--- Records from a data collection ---
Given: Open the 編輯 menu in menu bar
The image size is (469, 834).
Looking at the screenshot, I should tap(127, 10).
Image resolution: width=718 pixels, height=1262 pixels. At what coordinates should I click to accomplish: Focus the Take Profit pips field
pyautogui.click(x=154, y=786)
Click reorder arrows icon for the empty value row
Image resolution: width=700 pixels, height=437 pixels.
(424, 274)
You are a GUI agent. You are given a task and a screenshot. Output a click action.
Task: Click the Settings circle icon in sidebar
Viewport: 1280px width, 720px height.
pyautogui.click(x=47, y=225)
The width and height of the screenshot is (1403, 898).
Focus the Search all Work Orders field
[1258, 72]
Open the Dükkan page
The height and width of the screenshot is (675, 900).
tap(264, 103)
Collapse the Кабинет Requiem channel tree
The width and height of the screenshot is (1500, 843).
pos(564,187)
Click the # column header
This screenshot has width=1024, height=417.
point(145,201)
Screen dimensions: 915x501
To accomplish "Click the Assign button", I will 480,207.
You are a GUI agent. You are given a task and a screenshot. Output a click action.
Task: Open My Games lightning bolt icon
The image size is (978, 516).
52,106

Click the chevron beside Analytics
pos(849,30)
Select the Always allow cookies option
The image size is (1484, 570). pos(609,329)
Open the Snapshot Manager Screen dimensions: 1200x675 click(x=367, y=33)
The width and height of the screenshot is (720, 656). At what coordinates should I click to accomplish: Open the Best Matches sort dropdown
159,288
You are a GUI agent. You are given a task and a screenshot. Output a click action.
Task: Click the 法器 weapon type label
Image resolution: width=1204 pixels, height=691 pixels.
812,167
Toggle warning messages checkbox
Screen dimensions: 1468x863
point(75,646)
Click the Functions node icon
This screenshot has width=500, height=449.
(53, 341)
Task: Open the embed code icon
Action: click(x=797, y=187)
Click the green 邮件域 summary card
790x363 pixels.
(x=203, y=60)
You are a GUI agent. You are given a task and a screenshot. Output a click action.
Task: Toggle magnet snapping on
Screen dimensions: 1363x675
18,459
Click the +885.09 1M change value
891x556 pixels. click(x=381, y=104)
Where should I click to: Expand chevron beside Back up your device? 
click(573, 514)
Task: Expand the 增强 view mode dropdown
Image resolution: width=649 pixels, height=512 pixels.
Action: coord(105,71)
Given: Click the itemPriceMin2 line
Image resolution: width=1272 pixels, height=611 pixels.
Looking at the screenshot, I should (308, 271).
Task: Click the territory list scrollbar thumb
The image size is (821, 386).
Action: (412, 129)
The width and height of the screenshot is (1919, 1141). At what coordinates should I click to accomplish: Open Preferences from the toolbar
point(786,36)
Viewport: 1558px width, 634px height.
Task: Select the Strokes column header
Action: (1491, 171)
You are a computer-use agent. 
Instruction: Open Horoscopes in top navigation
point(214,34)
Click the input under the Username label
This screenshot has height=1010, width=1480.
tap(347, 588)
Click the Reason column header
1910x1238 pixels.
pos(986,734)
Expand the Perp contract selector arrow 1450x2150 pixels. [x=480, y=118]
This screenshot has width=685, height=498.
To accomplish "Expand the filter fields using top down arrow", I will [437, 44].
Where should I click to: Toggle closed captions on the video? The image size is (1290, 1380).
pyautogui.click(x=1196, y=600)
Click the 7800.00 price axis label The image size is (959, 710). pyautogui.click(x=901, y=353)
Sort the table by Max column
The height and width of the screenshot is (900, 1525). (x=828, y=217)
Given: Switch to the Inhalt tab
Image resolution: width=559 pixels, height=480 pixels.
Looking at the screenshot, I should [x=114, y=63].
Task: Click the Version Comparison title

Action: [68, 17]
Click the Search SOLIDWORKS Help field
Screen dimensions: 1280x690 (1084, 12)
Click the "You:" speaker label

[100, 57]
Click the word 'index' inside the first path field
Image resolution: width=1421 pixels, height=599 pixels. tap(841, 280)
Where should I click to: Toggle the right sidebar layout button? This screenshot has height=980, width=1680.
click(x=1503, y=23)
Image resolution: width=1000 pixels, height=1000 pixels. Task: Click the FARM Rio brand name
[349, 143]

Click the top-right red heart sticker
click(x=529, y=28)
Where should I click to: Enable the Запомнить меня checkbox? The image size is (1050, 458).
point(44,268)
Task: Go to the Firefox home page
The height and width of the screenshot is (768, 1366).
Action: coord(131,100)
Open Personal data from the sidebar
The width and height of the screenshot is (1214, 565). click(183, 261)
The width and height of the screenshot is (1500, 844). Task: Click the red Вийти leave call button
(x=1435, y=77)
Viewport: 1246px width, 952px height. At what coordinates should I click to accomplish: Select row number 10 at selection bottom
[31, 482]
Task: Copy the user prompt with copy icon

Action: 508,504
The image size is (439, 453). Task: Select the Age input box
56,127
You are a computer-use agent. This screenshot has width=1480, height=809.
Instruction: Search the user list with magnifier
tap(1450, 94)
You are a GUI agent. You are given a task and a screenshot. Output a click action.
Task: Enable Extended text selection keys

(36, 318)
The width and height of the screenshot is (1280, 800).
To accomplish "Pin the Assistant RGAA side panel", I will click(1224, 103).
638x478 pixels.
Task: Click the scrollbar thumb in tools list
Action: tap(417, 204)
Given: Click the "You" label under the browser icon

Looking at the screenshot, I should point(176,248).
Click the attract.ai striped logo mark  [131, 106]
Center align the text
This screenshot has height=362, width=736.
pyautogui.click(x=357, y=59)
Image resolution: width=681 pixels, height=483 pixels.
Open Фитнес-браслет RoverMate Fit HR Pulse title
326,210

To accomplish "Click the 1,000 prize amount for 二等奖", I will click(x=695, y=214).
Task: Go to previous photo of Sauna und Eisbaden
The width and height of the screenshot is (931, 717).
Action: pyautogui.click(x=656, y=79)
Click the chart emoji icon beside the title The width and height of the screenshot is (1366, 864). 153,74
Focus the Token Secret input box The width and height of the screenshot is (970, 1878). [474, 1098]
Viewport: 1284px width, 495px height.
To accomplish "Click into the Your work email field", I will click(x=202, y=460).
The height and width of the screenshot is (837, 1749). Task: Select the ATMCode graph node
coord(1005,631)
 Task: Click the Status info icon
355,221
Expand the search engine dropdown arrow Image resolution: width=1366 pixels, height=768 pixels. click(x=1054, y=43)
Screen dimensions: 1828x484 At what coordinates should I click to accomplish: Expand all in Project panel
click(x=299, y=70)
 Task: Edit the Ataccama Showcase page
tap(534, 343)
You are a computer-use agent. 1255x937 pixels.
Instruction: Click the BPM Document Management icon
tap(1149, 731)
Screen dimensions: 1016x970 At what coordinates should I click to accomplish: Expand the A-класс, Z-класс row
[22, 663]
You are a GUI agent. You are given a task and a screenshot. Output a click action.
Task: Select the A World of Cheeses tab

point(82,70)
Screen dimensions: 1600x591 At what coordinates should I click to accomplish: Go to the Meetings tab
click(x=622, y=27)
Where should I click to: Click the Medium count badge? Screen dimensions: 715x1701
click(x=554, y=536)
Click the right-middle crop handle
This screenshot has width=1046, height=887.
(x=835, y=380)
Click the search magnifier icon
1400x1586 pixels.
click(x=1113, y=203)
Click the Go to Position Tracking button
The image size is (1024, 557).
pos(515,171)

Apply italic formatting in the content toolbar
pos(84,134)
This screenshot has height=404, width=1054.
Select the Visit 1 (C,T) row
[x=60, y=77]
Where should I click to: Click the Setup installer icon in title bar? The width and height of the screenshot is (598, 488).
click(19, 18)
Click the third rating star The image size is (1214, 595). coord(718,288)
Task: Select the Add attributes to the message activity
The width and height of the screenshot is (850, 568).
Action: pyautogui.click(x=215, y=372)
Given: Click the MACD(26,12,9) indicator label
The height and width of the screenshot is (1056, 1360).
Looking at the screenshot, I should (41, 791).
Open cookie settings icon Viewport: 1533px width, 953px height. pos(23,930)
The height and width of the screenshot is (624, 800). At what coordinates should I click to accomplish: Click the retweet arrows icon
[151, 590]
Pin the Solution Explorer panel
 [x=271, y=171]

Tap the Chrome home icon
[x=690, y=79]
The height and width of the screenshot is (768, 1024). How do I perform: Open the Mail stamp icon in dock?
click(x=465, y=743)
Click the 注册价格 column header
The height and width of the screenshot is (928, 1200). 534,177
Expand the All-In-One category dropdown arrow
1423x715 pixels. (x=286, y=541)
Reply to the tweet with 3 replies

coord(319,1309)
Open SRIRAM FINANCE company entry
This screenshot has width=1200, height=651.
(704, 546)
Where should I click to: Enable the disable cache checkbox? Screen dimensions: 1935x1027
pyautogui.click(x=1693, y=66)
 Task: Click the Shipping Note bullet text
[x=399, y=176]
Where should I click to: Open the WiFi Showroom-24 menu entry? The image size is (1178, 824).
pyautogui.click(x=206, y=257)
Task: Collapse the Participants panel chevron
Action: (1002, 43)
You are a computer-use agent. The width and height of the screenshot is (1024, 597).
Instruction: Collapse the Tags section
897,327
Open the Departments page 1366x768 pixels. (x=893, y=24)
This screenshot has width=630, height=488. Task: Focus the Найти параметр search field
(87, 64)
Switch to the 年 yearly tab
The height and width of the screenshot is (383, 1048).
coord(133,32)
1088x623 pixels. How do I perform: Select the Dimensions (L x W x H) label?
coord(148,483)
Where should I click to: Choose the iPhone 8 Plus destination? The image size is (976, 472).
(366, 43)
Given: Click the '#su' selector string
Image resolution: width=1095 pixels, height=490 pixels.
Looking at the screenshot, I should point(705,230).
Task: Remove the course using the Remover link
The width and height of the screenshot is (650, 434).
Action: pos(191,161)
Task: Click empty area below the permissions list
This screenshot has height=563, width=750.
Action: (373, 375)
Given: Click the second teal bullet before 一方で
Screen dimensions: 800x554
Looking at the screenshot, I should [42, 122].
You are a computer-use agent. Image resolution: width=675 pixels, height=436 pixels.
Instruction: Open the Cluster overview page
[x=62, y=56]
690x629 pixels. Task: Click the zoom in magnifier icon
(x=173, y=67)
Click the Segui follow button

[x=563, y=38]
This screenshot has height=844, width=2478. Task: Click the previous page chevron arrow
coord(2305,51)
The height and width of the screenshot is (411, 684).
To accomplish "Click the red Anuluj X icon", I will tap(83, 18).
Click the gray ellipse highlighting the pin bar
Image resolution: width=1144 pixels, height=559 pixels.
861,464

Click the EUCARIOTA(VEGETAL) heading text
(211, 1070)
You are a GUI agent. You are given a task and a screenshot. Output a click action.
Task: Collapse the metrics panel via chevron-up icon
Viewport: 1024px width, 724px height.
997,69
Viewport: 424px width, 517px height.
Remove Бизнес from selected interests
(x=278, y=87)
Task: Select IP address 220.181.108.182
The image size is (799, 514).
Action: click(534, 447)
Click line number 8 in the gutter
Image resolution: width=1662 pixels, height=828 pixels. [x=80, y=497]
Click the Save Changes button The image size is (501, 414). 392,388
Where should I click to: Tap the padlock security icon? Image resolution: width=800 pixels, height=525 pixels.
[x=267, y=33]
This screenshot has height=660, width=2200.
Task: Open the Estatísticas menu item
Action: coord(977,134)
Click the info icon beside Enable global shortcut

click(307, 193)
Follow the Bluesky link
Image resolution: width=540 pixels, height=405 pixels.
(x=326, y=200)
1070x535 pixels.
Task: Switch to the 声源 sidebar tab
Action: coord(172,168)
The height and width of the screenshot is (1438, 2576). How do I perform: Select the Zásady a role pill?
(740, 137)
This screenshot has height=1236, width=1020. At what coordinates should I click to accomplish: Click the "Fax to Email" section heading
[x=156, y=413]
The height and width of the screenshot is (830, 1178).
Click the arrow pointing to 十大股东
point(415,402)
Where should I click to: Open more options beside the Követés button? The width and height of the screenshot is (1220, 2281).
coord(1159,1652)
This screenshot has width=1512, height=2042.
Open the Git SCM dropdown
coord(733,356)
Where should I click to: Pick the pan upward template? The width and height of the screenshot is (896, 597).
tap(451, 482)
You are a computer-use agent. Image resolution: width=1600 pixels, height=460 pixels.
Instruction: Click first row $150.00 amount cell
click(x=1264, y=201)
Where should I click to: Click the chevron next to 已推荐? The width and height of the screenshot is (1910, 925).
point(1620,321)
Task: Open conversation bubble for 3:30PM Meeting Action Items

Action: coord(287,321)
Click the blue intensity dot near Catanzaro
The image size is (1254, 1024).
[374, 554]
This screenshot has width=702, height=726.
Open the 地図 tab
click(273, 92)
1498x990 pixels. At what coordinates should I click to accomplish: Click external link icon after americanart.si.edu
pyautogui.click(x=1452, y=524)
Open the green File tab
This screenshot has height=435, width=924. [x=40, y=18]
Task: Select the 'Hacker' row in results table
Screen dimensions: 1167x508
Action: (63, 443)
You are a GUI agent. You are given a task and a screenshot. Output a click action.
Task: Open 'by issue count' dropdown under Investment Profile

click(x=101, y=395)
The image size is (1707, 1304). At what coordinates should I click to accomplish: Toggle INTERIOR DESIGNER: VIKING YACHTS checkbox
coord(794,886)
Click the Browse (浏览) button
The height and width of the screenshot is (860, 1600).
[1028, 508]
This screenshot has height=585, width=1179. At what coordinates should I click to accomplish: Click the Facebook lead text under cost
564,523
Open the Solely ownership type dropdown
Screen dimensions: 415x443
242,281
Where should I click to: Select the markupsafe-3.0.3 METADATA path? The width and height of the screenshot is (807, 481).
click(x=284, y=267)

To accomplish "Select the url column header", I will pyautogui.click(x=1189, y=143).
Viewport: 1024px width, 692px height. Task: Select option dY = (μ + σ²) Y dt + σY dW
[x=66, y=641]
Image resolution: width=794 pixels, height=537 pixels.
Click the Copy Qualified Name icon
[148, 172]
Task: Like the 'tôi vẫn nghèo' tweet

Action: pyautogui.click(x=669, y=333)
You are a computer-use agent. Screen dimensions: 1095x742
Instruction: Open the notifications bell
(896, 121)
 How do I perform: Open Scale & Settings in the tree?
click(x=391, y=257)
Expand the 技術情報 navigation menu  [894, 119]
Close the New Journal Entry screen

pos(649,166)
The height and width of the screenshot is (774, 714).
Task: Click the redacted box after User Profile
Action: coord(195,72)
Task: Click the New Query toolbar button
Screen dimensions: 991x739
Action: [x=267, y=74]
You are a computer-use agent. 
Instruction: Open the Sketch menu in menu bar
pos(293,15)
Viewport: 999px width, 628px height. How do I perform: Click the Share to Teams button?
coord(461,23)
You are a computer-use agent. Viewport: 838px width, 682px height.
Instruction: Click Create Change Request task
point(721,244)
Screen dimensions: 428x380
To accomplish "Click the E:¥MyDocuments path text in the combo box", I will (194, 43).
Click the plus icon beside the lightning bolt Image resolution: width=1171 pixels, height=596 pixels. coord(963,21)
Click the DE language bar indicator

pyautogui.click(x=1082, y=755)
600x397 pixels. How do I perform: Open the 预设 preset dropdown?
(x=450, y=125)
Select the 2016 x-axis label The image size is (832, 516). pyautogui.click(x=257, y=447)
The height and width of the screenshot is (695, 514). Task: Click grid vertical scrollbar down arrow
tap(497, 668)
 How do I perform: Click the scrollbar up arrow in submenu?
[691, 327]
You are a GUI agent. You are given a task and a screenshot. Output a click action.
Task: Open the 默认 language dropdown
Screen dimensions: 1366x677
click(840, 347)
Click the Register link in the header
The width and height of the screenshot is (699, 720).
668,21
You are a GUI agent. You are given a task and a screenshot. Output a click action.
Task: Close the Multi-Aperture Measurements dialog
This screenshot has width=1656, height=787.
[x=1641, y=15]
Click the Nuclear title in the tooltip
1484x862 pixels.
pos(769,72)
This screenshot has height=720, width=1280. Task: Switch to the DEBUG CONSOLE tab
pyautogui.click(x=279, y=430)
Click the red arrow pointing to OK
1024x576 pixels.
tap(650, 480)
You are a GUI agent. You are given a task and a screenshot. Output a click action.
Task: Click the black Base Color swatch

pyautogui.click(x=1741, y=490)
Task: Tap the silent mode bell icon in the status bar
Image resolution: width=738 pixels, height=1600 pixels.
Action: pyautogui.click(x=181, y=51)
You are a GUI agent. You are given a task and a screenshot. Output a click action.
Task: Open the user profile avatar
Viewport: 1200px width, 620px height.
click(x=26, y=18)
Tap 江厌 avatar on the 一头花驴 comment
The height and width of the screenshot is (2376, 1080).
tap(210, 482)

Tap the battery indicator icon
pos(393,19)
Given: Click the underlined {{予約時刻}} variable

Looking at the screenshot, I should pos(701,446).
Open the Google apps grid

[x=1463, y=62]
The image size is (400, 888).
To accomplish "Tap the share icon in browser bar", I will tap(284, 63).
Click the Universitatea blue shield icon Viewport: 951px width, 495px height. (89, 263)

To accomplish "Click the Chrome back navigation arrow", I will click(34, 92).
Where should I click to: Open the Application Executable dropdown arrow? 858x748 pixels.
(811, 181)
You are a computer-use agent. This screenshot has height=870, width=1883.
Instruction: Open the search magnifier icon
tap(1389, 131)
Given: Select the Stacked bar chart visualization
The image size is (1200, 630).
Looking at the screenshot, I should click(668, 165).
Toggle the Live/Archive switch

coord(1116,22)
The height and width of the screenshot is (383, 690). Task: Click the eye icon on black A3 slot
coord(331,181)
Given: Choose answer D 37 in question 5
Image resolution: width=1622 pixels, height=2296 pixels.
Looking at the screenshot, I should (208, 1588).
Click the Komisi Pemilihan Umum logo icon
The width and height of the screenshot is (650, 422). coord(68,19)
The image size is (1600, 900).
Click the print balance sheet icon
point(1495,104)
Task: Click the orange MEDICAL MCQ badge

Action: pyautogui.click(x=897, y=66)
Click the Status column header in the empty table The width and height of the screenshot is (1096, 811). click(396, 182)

--- WHAT YOU SHOULD DO ---
Within the data above, the lines from the one with "Given: Select the" to the one with "The image size is (1600, 900)." must be repeated exactly; no other line belongs in the answer.

--- YOUR RESPONSE ---
Given: Select the Stacked bar chart visualization
The image size is (1200, 630).
Looking at the screenshot, I should click(668, 165).
Toggle the Live/Archive switch

coord(1116,22)
The height and width of the screenshot is (383, 690). Task: Click the eye icon on black A3 slot
coord(331,181)
Given: Choose answer D 37 in question 5
Image resolution: width=1622 pixels, height=2296 pixels.
Looking at the screenshot, I should (208, 1588).
Click the Komisi Pemilihan Umum logo icon
The width and height of the screenshot is (650, 422). coord(68,19)
The image size is (1600, 900).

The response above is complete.